• **Task goal**
Reproduce the passage of the excerpt about Musk and the NHTSA word for word, everything from "I'd like to" down to "in this case.".

____ Excerpt provided

My point is, it's more complicated than just "Musk is a government official now, and historically dangerous cars weren't recalled".
NHTSA
Project 2025 has explicit targets for reforming NHTSA. It is unambiguously in their sights, just lower on the priority list.
I'd like to thank you for this measured take in response to my unbridled cynicism.
To be fair, you made a good point. In the article it states pretty definitively that the NHTSA hasn't been allowed to have the Cybertruck independently crash tested which is bogus as hell.
The fact that it can't force that from any car manufacturer doesn't really make sense. They haven't even received relevant data related to Tesla's in house crash testing and I can't even begin to understand how that's legal.
I love Elon Bad posts, but I think it's worthwhile to examine why Elon bad in this case.
Like many reactionaries, Elon's business philosophy is pure tech-bro-libertarianism. And like all libertarians, he's stuck in the neoliberal mindset of less regulation (don't scrutinize) and more efficiency (let me be cheap), in order to create the safe space that industrialists need to ~~extract~~, er create.
He's literally said things like (paraphrasing)
When I see a specification for three bolts I ask: why can't we do it with two?
His transparent reasoning is that if he's allowed to cut corners, he'll save money today and consequences can be dealt with when they arise.
He's following the software model of release a minimally viable product and patch it later. Only instead of user frustration at being beta testers, you fucking die maybe.
Him and his libertarian friends fuck up left and right. Crashing startups and just getting more money for another. Constant recalls. Blowing up rockets until it works.

________
____ Dataset excerpts

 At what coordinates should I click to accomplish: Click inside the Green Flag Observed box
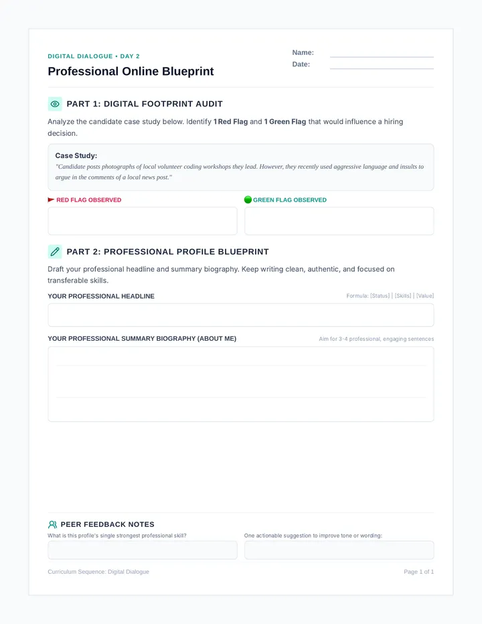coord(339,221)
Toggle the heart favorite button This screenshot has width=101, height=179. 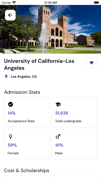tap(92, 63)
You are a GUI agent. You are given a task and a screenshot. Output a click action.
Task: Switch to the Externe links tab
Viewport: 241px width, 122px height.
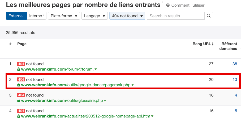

________

• **Written answer**
I'd like to thank you for this measured take in response to my unbridled cynicism.
To be fair, you made a good point. In the article it states pretty definitively that the NHTSA hasn't been allowed to have the Cybertruck independently crash tested which is bogus as hell.
The fact that it can't force that from any car manufacturer doesn't really make sense. They haven't even received relevant data related to Tesla's in house crash testing and I can't even begin to understand how that's legal.
I love Elon Bad posts, but I think it's worthwhile to examine why Elon bad in this case.